A spouse with shared child custody — in most cases — cannot simply move away with the child from the other parent without permission. Instead, both parents must agree on important decisions like this, which could negatively affect the relationship between the child and the parent who’s left behind.
Since most parents want to continue to have a relationship with their children, the parent who doesn’t want to move will usually reject any request to move, and the moving parent will be subject to some limitations. Those limitations could involve not being able to move more than 50 or 100 miles from the parent’s current residence, and/or an inability to move across state lines.

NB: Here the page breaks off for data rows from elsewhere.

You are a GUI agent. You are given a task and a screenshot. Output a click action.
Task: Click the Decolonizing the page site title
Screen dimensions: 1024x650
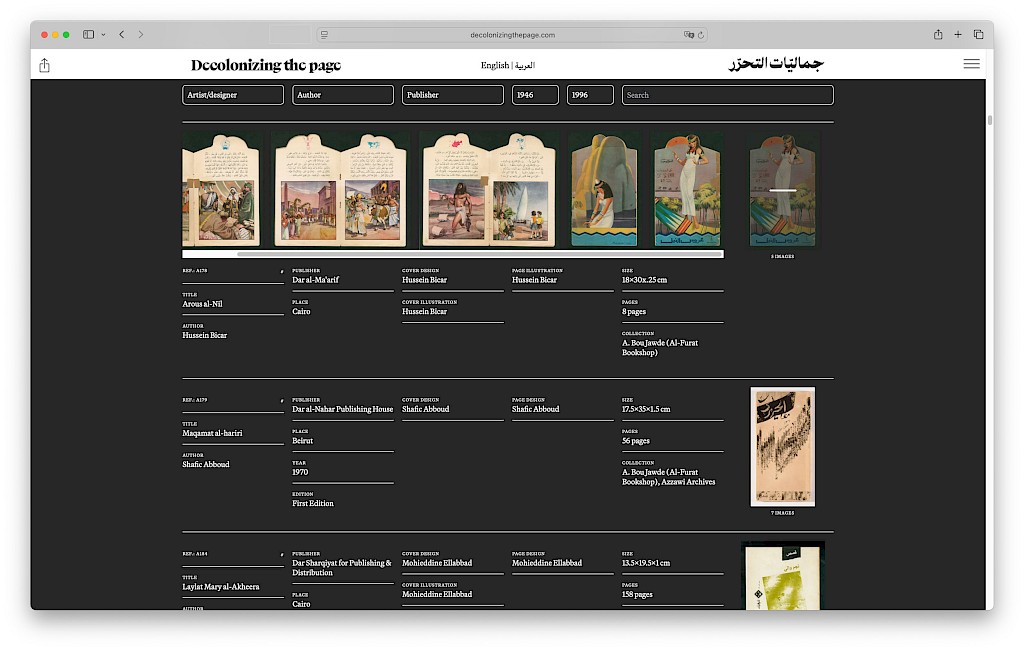coord(266,65)
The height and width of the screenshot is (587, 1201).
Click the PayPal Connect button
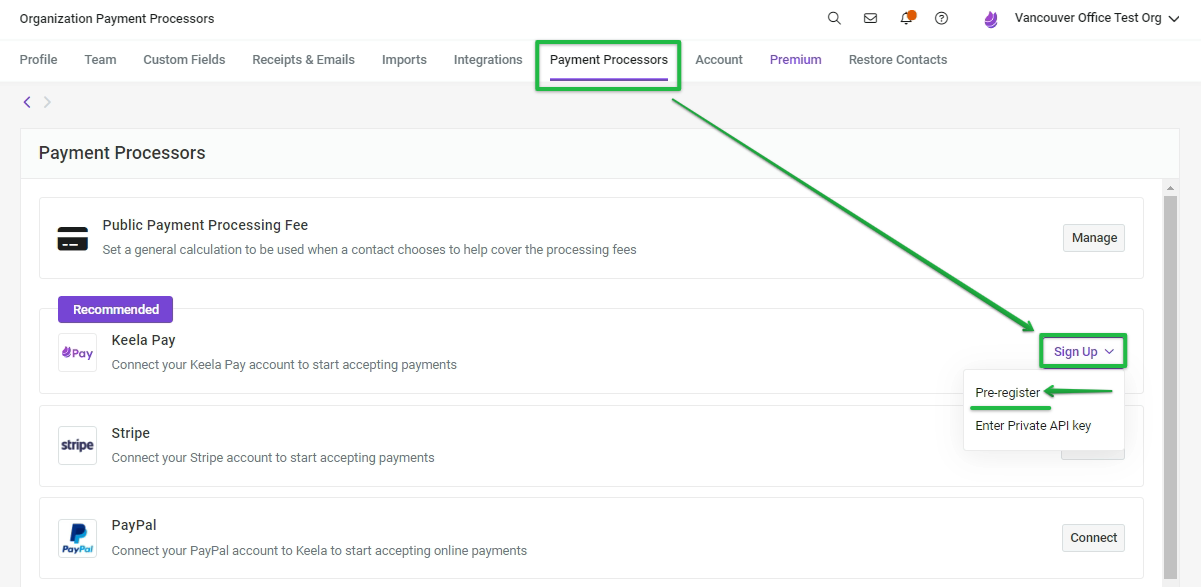pyautogui.click(x=1093, y=538)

When the parents don’t agree on a potential relocation, it can give rise to a relocation dispute, in which case, a Tennessee family law court will need to decide whether it’s in the child’s best interests for the other parent to move away. In the vast majority of cases, Tennessee family law courts will seek to honor the existing relationship between the child and the parent who doesn’t want to move, and the court will reject the relocation request.

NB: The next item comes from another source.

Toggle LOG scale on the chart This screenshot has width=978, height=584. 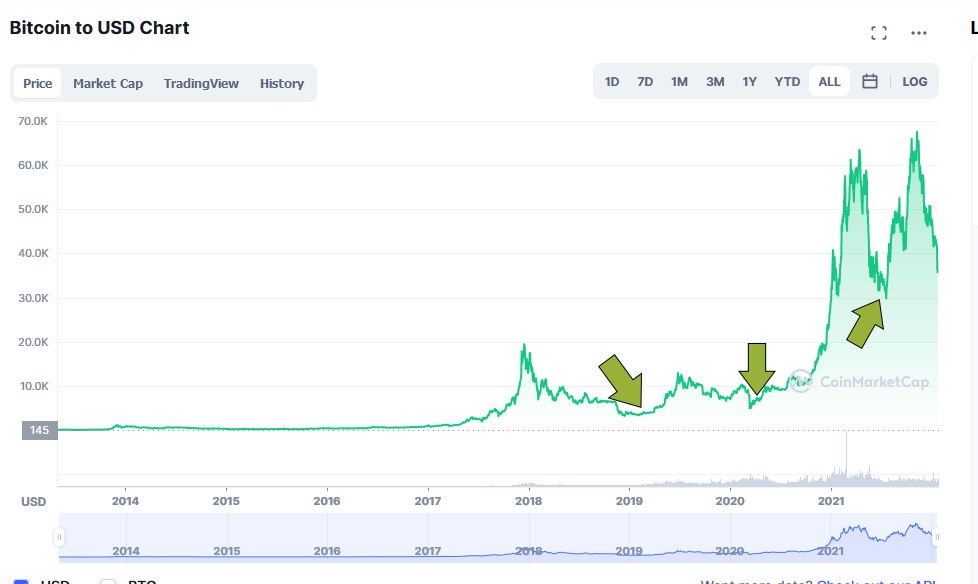click(914, 82)
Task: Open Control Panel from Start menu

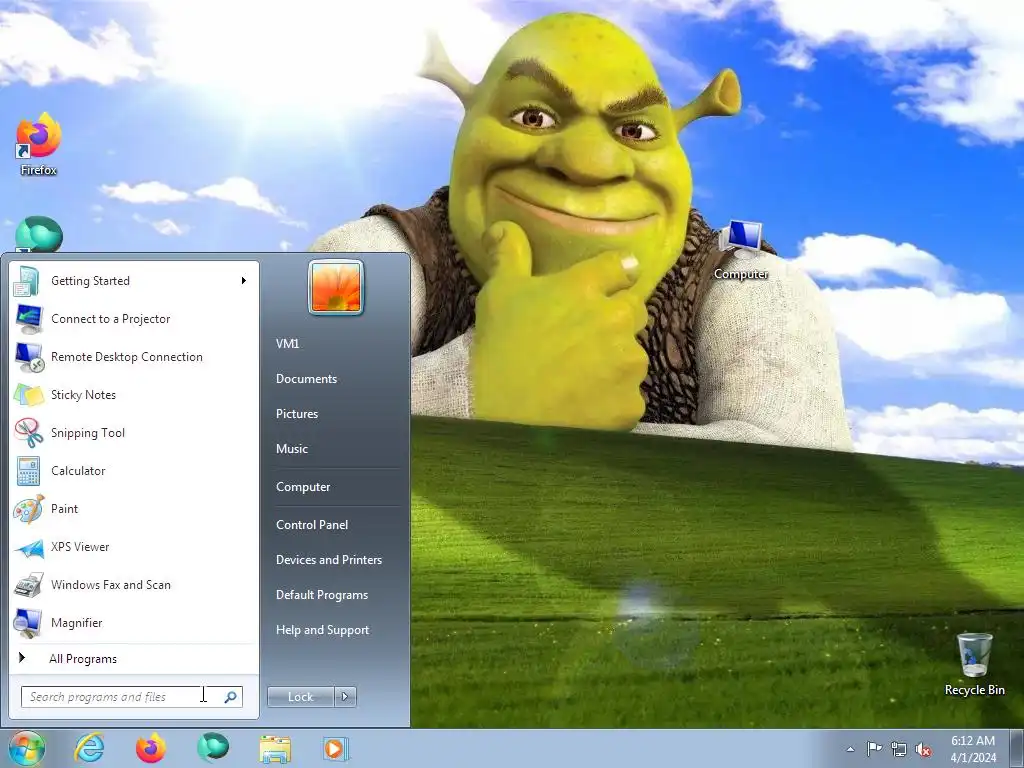Action: pyautogui.click(x=312, y=524)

That said, if a parent can prove why such a relocation is overwhelmingly in the best interest of the child, the court might agree to the move. In some cases, if the other parent has abandoned the child, if the child will experience a much better quality of life or if the child will receive more support from extended family members in the new location, a judge might be willing to grant a relocation request.
Do you want to move away with your child or do you want to stop your ex from moving away with your child? Learn more about your child custody options and take legal action to defend your rights as soon as possible.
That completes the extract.